Let’s go into detail about the algorithm to understand how it works and consider copy page at $1000 (page $10) into page $2000 (page $20). This is the initial status of memory.

Step 1

This is the initial status with page 0 and 1 located at $0000 and $0100. As expected, .X should contain source page ($10) and .Y should contain destination page ($20). Current stack is yellow.

// Disable interrupt
      sei
// Self-mod code to setup lda on correct page (on .X before algorithm
// start)
      stx r + 2
// Preserve current stack pointer on zero-page location
      tsx
      stx TEMP

// Relocate stack to destination page (on .Y before algorithm
// start)
      sty $d509

After running the first part of the algorithm, memory status has changed:

Step 2

Interrupt are disabled, a self-mod code is done to point to source page and current stack pointer value (for example, $70) is copied into a zero-page location. Last operation will relocate stack from page 1 to destination page ($20).

And now the main part:

// Init index and stack pointer
      ldx #0
      txs
// Load byte from source page to .A
  r:  lda $ff00,x
// Push byte from .A to stack (which is destination page)
      pha

// Decrement index and check for next loop
      dex
      bne r

Step 3

Stack pointer is set to 0 and loop starts loading each byte from starting page and it’s pushed to stack.
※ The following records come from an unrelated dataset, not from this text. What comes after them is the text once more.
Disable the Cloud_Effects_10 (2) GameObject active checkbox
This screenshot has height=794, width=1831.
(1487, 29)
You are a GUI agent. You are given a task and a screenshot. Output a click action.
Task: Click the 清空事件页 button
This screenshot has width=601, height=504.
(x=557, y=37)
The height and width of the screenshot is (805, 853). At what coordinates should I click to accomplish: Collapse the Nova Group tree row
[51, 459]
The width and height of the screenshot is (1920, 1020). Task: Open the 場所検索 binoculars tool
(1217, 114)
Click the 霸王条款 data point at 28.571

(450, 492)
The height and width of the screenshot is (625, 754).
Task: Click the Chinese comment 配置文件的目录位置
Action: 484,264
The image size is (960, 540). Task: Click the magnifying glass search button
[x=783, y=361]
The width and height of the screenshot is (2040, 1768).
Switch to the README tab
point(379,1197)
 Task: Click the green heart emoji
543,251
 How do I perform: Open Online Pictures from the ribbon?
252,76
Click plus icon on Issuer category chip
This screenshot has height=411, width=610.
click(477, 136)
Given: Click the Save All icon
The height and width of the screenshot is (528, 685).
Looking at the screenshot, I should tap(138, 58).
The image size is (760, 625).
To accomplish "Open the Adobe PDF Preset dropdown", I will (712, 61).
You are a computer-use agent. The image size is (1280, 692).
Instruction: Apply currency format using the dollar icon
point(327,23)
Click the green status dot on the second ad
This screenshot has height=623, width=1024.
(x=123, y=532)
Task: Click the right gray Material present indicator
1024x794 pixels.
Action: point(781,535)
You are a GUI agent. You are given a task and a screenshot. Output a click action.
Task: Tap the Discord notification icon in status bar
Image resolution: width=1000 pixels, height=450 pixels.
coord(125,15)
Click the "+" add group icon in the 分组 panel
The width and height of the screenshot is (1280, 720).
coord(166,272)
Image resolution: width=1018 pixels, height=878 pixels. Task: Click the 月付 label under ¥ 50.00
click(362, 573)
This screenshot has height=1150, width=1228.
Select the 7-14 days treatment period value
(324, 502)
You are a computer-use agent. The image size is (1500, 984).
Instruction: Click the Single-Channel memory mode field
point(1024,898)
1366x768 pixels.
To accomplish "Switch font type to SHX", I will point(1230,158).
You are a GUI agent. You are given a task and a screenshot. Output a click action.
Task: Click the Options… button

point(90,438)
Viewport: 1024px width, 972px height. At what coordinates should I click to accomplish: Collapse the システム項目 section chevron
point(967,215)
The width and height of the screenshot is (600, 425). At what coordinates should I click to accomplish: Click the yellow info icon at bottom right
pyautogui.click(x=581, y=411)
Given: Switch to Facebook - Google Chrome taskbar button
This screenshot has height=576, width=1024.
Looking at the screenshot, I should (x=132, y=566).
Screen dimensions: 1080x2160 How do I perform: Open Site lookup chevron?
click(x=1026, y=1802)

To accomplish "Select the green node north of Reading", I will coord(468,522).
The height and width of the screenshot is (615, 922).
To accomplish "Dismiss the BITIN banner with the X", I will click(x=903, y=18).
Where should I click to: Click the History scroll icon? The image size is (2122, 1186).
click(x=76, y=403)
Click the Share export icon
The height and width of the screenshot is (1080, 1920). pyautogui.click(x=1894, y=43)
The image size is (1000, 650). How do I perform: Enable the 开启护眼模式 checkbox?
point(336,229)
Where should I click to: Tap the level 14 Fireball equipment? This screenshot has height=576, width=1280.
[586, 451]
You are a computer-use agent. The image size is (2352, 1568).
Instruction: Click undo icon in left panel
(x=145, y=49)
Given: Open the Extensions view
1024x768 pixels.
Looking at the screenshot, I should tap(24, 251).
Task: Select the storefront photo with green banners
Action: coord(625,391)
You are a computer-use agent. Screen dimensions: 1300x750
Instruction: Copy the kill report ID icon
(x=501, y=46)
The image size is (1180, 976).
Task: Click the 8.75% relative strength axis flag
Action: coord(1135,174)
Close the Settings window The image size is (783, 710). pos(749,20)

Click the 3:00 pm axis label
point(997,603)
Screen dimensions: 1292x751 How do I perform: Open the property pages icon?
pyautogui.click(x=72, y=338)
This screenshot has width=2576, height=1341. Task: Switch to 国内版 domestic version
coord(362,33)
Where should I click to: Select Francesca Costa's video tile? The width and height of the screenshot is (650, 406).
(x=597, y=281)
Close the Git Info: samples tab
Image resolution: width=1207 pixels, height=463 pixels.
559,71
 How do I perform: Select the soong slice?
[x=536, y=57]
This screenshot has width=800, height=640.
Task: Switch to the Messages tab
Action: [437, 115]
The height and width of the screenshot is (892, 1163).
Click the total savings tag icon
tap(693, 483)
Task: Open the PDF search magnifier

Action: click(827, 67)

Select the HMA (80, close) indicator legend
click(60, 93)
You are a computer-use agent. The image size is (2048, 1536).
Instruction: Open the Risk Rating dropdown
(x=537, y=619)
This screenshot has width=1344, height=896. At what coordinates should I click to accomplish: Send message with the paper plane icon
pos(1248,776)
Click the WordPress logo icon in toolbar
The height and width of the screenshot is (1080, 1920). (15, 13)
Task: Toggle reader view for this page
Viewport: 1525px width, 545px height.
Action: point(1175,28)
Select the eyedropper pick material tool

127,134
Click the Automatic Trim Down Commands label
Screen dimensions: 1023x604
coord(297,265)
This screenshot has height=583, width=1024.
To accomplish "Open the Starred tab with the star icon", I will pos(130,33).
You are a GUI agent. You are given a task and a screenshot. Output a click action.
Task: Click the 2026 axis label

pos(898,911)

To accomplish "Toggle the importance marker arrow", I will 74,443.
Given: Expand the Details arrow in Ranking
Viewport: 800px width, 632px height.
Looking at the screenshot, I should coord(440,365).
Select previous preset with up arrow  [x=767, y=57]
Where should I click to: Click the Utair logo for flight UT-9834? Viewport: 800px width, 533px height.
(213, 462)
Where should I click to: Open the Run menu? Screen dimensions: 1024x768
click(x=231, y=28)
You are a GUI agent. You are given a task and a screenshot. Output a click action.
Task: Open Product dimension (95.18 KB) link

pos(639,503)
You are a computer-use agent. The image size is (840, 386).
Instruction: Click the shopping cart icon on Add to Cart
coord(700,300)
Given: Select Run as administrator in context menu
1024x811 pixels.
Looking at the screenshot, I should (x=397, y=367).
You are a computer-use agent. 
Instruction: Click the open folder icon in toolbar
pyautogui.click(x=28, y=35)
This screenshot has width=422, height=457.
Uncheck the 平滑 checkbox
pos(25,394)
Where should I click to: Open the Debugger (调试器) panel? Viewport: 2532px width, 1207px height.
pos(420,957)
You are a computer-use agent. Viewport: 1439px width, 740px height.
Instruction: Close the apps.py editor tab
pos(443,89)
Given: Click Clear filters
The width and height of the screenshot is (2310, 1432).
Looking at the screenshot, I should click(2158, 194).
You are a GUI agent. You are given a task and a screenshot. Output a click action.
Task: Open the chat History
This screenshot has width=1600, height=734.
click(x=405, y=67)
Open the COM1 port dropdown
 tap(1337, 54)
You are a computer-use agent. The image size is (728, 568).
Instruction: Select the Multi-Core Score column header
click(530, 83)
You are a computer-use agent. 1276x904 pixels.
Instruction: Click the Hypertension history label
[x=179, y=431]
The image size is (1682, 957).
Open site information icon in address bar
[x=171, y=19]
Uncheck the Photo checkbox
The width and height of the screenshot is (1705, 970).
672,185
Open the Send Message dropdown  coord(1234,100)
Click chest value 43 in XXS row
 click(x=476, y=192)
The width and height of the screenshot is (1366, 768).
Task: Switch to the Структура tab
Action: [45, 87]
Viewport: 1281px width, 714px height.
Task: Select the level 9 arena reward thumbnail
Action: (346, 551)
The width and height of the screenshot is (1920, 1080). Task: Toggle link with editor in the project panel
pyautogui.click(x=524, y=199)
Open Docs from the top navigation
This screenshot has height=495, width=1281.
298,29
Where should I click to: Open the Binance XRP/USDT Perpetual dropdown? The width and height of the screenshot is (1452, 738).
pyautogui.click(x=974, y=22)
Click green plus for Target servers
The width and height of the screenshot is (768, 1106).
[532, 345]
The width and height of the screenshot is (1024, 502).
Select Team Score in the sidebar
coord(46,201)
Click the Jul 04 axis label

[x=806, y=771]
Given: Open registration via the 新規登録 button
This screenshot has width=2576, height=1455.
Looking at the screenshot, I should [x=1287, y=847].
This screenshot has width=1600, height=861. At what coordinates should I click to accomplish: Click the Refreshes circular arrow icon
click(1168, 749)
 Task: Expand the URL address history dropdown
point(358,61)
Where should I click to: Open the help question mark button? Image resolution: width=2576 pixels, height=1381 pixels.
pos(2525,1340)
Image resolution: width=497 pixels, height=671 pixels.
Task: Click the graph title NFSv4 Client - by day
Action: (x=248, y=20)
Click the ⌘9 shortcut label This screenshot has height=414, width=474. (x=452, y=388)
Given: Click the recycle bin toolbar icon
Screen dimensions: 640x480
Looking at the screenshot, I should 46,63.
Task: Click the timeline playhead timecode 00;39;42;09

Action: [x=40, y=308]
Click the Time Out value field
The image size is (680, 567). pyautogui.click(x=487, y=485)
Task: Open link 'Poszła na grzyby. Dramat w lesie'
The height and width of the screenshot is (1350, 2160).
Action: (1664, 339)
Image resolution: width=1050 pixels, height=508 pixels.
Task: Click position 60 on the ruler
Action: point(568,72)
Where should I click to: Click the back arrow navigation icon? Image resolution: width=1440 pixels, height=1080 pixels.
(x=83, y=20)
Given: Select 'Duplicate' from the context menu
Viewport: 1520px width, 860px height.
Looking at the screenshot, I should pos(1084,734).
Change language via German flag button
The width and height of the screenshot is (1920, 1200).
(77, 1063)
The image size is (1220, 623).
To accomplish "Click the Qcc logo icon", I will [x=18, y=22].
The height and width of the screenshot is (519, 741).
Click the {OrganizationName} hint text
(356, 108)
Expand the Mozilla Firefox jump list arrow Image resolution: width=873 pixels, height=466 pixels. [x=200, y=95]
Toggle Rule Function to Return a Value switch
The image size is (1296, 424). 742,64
At first push, stack is updated from $00 to $FF and it’s decremented at each iteration. When .X reach 0, loop is stopped.

The last part, the initial environment is restored:

// Restore one-page to original mapping
      ldx #1
      stx $d509

// Restore stack pointer to original value
      ldx TEMP
      txs

// Reactivate interrupt and return to caller
      cli
      rts

Step 4

Stack page is restored to page 1 and then original stack pointer is taken from $FE and restored to original value. Lastly, interrupt are reactivated.

This can be a valid alternative if you have to be quick. It is only available on Commodore 128 because the relocation of the pages is managed by the MMU. The price to pay is greater implementation complexity.

Update 27/12/2023

Daniel Hotop sent me an improvement. There are two main differences:

relocating of page 0 and 1
unrolled loop

In the first example, only page 1 was relocated. In this example, page 0 is also relocated and mapped onto the source page. This trick allows you to run LDAs with Zeropage addressing instead of Indexed absolute addressing which saves a clock cycle (and also one byte).

With cycle unrolling, the size increases significantly but you can save 2 cycles for DEX and 2 cycles for BNE needed for loop handling.

This solution also requires the source page in .X and destination page in .Y.

      .label TEMP   = $fe

      sei             // 2 cycles - 1 byte
      stx $d507       // 4 cycles - 3 byte
      stx Src1 + 2    // 4 cycles - 3 byte
      stx Src2 + 2    // 4 cycles - 3 byte
      tsx             // 2 cycles - 1 byte
      stx TEMP        // 3 cycles - 2 byte
      sty $d509       // 4 cycles - 3 byte
      ldx #0          // 2 cycles - 2 byte
      txs             // 2 cycles - 1 byte

      lda $ff         // 3 cycles - 2 byte
      pha             // 3 cycles - 1 byte
      lda $fe         // 3 cycles - 2 byte
      pha             // 3 cycles - 1 byte

      // Other lda-pha pairs

      lda $2          // 3 cycles - 2 byte
      pha             // 3 cycles - 1 byte
  :Src1
      lda $ff01       // 4 cycles - 3 byte
      pha             // 3 cycles - 1 byte
  :Src2
      lda $ff00       // 4 cycles - 3 byte
      pha             // 3 cycles - 1 byte

      ldy #0          // 2 cycles - 2 byte
      sty $d507       // 4 cycles - 3 byte
      ldy #1          // 2 cycles - 2 byte
      sty $d509       // 4 cycles - 3 byte
      ldx TEMP        // 3 cycles - 2 bytes
      txs             // 2 cycles - 1 byte

      cli             // 2 cycles - 1 byte
      rts             // 6 cycles - 1 byte

Pure copy requires 1538 cycles, full subroutine requires 1590 cycles. The improvement compared to the single relocation solution is 44%. Subroutine size increased to 804 bytes.